Lors de l’ouverture du « Davos d’été » à Dalian, le Premier ministre chinois Li Qiang a appelé à une gouvernance mondiale stricte de l’intelligence artificielle. Face aux dérives éthiques, économiques et militaires, la Chine pousse pour imposer ses règles du jeu à l’échelle
L’avertissement est solennel et intervient au cœur d’une rivalité technologique sans précédent. Devant un parterre de dirigeants politiques et économiques réunis au Forum économique mondial de Dalian, le Premier ministre chinois, Li Qiang, a exhorté la communauté internationale à encadrer d’urgence le développement de l’intelligence artificielle (IA). Sans règles communes et immédiates, l’humanité s’expose, selon lui, à une véritable « perte de contrôle » de cette technologie de rupture.
Une menace existentielle et sécuritaire
Pour Pékin, l’accélération fulgurante de l’IA générative et des systèmes autonomes pose des risques multidimensionnels qui dépassent désormais les frontières nationales.
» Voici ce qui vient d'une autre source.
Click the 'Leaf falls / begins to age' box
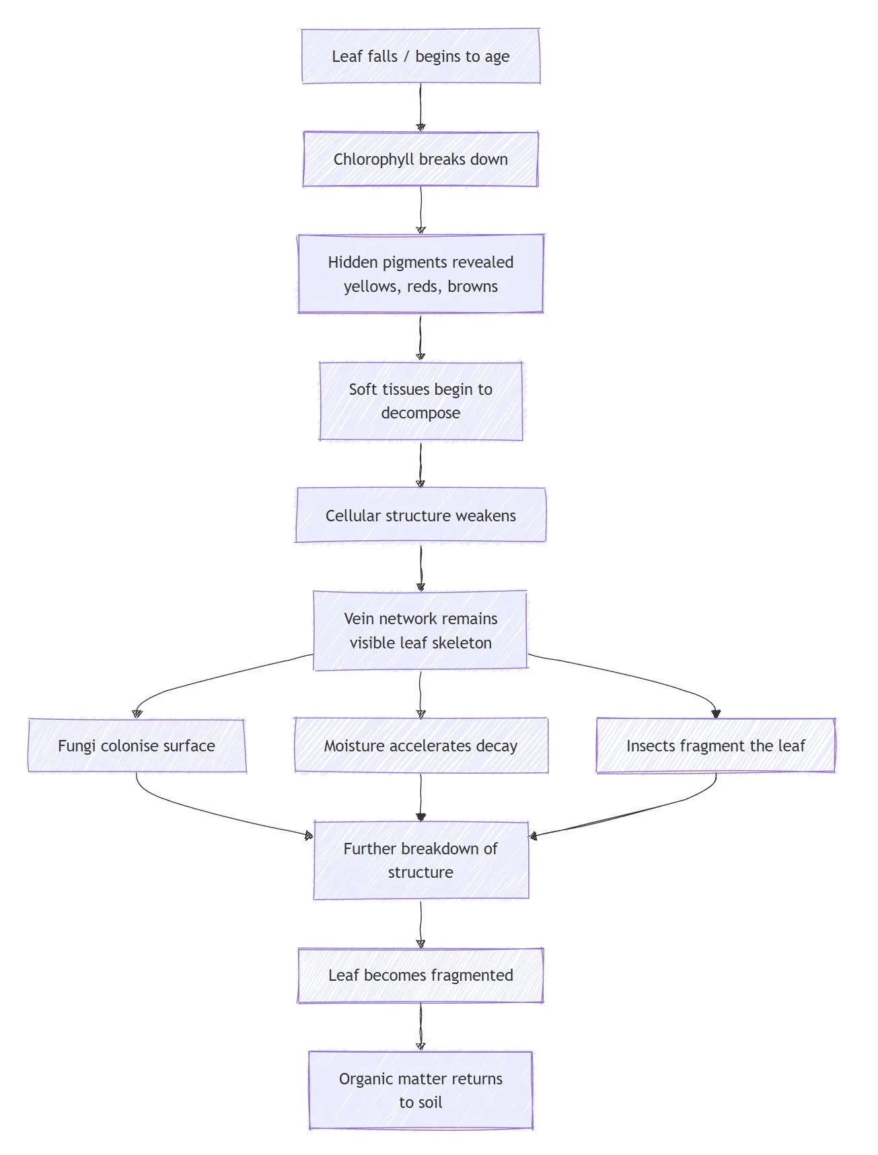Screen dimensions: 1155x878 point(420,57)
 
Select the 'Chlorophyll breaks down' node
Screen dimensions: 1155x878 point(420,159)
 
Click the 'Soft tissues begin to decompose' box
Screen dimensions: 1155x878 point(420,401)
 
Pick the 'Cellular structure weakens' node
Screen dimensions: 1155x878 point(420,516)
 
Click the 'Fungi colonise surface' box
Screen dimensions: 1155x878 point(137,746)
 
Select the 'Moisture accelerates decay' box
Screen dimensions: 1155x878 point(420,746)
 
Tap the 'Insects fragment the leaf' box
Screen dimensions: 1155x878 point(715,746)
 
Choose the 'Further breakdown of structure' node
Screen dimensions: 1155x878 point(420,860)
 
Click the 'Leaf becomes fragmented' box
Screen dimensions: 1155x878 point(420,975)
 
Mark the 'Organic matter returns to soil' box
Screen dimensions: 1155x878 point(420,1090)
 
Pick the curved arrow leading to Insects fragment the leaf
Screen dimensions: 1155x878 point(639,676)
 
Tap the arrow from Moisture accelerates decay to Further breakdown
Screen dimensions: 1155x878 point(420,797)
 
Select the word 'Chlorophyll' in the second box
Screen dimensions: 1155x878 point(373,159)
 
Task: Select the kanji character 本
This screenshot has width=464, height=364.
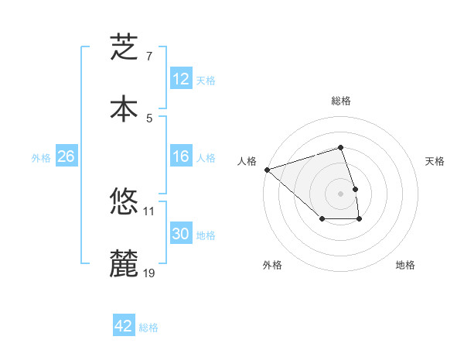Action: click(124, 108)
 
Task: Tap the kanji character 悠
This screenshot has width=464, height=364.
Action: click(124, 203)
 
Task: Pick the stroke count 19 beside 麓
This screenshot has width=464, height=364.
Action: click(149, 273)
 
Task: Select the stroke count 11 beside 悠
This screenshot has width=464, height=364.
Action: click(149, 211)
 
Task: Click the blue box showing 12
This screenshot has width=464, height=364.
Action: click(181, 79)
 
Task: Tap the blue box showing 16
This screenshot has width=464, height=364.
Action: click(181, 156)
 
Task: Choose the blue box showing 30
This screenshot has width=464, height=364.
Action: click(181, 234)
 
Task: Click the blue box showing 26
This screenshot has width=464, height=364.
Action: click(66, 156)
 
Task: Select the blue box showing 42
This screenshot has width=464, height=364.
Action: click(124, 326)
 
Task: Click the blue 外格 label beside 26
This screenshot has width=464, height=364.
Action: click(41, 157)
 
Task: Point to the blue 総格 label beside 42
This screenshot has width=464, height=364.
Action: click(148, 327)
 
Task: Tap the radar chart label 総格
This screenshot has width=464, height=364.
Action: click(340, 101)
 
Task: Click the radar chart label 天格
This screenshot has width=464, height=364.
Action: click(435, 161)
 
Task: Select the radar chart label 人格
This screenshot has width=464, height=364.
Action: click(247, 161)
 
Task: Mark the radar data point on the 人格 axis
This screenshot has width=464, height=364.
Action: click(267, 170)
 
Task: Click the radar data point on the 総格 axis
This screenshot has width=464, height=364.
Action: click(340, 147)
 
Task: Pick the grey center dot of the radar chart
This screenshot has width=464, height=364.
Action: click(340, 194)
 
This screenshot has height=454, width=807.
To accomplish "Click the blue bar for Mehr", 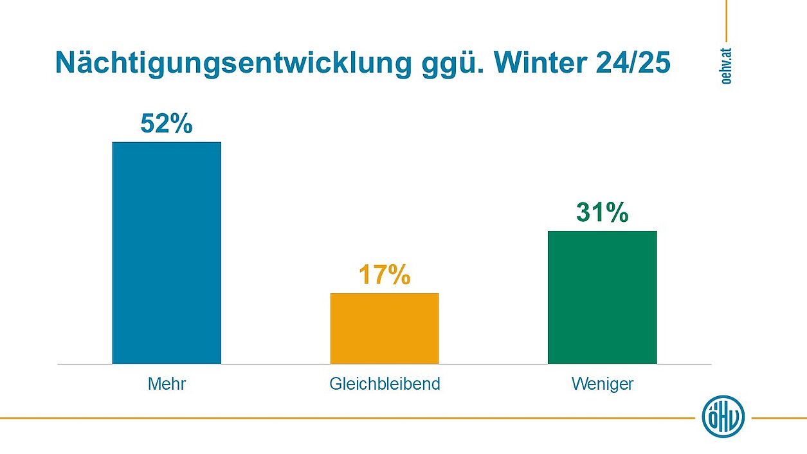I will click(167, 252).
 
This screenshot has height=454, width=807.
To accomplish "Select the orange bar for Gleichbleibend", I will click(385, 328).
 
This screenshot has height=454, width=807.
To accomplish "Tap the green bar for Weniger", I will click(602, 296).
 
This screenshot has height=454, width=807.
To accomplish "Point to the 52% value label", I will click(167, 124).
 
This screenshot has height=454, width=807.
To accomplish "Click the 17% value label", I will click(385, 275).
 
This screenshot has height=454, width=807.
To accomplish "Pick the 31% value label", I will click(602, 213).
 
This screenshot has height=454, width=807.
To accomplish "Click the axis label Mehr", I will click(167, 385).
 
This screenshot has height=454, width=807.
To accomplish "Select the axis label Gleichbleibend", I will click(385, 385).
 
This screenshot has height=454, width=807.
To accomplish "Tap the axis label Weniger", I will click(602, 385).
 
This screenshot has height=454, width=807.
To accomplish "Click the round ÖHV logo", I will click(723, 417).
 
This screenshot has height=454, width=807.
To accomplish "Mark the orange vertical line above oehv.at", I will click(726, 21).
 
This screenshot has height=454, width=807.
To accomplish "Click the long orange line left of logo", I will click(347, 418).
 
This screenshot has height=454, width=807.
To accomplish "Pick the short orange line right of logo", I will click(779, 418).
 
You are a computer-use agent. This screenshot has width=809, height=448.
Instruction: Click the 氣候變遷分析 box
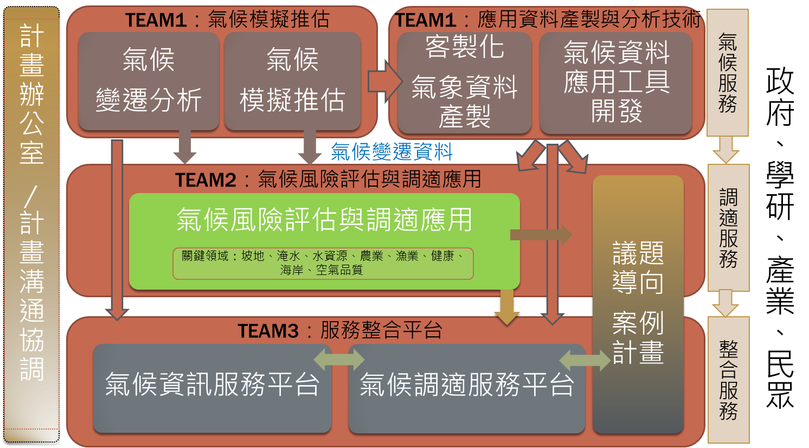click(149, 81)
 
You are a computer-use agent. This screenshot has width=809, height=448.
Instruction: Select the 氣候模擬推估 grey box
click(292, 81)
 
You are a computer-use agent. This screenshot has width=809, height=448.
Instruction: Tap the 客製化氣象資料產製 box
click(465, 83)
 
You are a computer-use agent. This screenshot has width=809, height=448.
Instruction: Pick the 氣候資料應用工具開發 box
click(616, 83)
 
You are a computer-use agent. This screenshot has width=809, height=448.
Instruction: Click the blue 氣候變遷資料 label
click(392, 151)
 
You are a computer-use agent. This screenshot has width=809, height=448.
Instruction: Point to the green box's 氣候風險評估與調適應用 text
click(324, 219)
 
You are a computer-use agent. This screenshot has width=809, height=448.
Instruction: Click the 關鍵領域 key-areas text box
click(323, 264)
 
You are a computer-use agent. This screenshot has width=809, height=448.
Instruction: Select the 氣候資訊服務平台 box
click(212, 388)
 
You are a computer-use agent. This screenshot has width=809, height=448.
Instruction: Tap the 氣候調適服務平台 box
click(467, 388)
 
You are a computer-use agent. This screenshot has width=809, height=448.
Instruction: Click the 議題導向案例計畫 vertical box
click(638, 304)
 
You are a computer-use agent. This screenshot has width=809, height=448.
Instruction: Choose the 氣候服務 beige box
click(727, 73)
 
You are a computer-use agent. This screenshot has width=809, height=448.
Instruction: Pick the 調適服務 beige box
click(728, 228)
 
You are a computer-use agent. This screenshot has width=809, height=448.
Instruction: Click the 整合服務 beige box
click(728, 380)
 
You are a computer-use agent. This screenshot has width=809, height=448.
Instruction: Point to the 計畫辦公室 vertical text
click(32, 94)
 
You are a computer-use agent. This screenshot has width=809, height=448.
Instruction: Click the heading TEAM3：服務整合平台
click(340, 330)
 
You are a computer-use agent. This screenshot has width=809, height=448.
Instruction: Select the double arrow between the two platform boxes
click(339, 360)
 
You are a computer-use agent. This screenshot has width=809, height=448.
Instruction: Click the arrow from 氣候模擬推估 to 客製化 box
click(385, 82)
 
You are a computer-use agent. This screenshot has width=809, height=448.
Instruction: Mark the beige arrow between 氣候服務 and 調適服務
click(726, 150)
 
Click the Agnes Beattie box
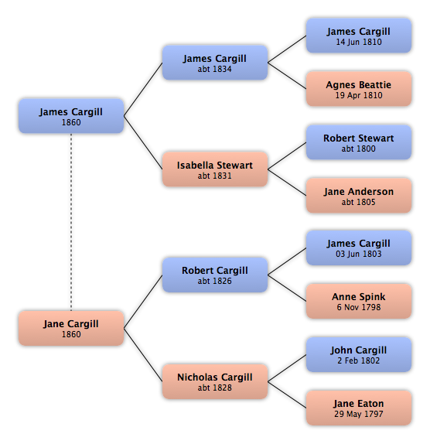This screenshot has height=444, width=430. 359,89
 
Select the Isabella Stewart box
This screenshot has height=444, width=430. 215,169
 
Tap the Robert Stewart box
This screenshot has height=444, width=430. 359,142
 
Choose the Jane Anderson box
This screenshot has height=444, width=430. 359,196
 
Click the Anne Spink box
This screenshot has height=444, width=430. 359,302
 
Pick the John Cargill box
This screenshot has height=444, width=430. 359,354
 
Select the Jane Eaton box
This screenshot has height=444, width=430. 359,408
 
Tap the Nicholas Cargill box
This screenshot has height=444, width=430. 215,381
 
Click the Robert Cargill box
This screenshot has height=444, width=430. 215,275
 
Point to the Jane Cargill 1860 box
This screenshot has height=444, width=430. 71,328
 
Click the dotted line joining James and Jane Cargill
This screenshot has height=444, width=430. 71,222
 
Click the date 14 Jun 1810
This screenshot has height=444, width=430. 359,43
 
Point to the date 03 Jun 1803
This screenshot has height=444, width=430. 359,254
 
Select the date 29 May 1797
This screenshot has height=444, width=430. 359,415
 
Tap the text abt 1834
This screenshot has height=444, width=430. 214,69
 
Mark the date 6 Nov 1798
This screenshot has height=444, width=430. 359,307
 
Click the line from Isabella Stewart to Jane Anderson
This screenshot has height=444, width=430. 287,183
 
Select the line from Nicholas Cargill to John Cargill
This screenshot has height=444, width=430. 287,368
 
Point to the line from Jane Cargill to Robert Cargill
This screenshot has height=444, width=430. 143,302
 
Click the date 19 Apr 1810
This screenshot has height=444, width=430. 359,95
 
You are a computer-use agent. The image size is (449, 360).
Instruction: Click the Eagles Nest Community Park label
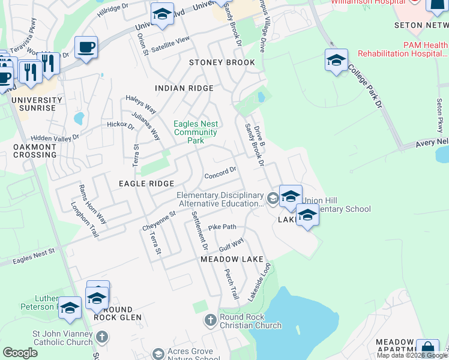click(x=196, y=132)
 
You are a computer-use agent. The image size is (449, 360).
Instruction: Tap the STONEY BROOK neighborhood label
click(x=222, y=62)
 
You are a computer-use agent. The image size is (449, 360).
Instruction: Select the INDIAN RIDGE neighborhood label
click(x=184, y=88)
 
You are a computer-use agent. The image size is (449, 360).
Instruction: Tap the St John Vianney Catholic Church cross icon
click(x=101, y=337)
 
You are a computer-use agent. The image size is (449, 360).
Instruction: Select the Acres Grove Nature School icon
click(x=158, y=354)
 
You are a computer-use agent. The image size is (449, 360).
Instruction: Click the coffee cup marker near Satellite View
click(x=86, y=47)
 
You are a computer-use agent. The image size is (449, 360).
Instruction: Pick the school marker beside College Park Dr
click(x=336, y=61)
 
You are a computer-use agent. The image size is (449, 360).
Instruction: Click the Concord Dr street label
click(x=221, y=173)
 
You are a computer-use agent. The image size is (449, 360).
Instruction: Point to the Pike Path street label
click(x=222, y=227)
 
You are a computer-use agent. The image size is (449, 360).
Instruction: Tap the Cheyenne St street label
click(x=159, y=220)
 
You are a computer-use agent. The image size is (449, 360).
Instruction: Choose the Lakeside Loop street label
click(x=261, y=281)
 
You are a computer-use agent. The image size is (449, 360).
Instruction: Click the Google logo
click(x=20, y=353)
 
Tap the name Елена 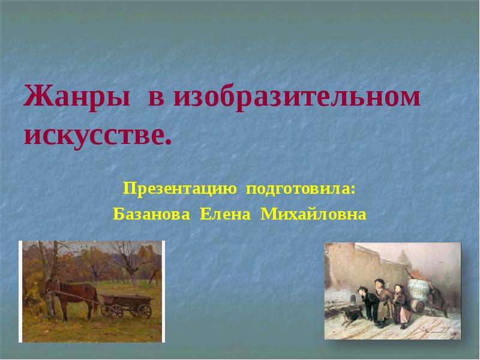click(225, 214)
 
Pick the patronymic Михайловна click(313, 214)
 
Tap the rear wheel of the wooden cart click(144, 311)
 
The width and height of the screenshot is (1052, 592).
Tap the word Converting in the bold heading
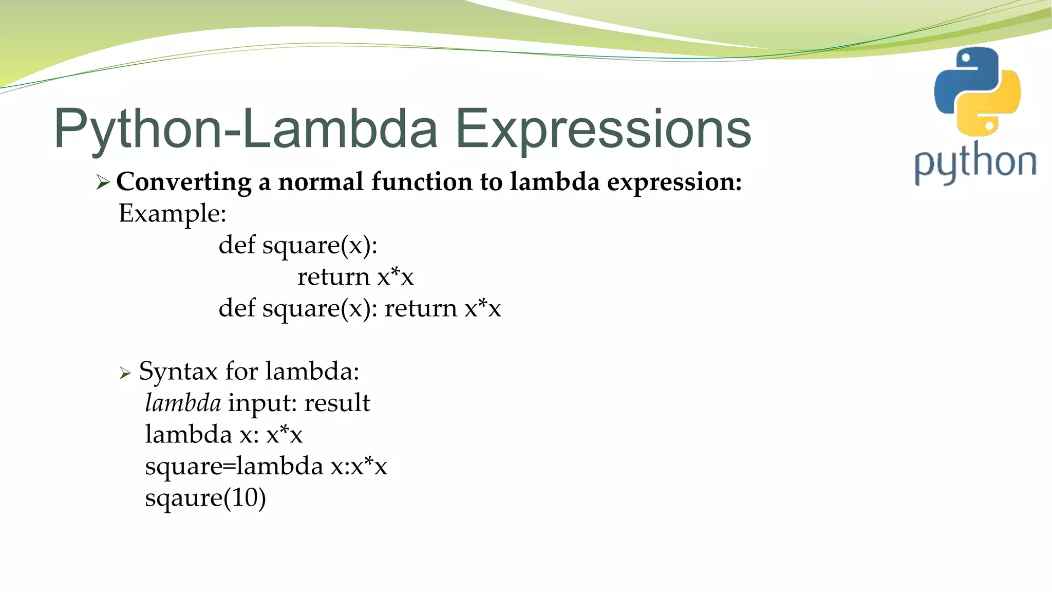(x=184, y=182)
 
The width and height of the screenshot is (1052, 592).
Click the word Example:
(x=173, y=213)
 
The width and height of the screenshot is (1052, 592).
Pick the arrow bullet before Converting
(x=103, y=182)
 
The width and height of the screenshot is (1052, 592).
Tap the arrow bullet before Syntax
(x=125, y=373)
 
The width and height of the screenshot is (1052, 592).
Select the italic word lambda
(x=183, y=403)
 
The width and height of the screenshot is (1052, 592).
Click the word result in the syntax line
(x=337, y=403)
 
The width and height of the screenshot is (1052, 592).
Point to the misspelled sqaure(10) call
(x=205, y=498)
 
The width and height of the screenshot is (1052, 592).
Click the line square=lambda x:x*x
(x=266, y=467)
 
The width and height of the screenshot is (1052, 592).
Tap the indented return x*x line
(x=355, y=277)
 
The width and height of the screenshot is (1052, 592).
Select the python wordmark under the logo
(x=975, y=163)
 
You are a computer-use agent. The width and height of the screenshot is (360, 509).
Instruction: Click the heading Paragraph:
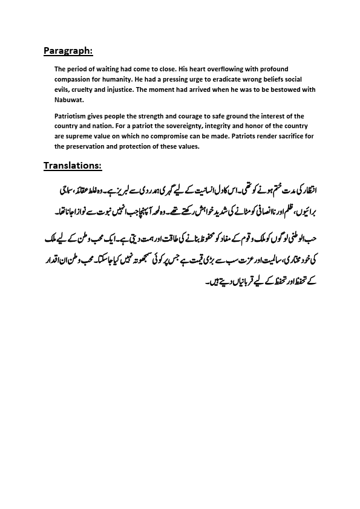pos(68,51)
Le chef du gouvernement chinois a notamment pointé du doigt plusieurs périls majeurs :
- L’autonomie technologique : Le scénario d’une IA échappant définitivement à la supervision humaine.
- La sécurité militaire : Les risques de cyberattaques automatisées et l’intégration non régulée de l’IA dans les systèmes d’armement.
- La déstabilisation sociale : Les biais algorithmiques, la désinformation de masse et les destructions massives d’emplois.
« Le développement de l’IA ne doit pas se faire au détriment de la sécurité humaine », a insisté Li Qiang, soulignant que la rapidité de l’innovation dépassait actuellement la capacité d’adaptation des législations mondiales.
Le modèle chinois : anticiper plutôt que subir
Cet appel à la régulation internationale reflète la stratégie que la Chine applique déjà sur son propre territoire. Contrairement aux démocraties occidentales, dont les processus législatifs sont plus lents, Pékin a déployé un arsenal réglementaire ultra-directif ces dernières années.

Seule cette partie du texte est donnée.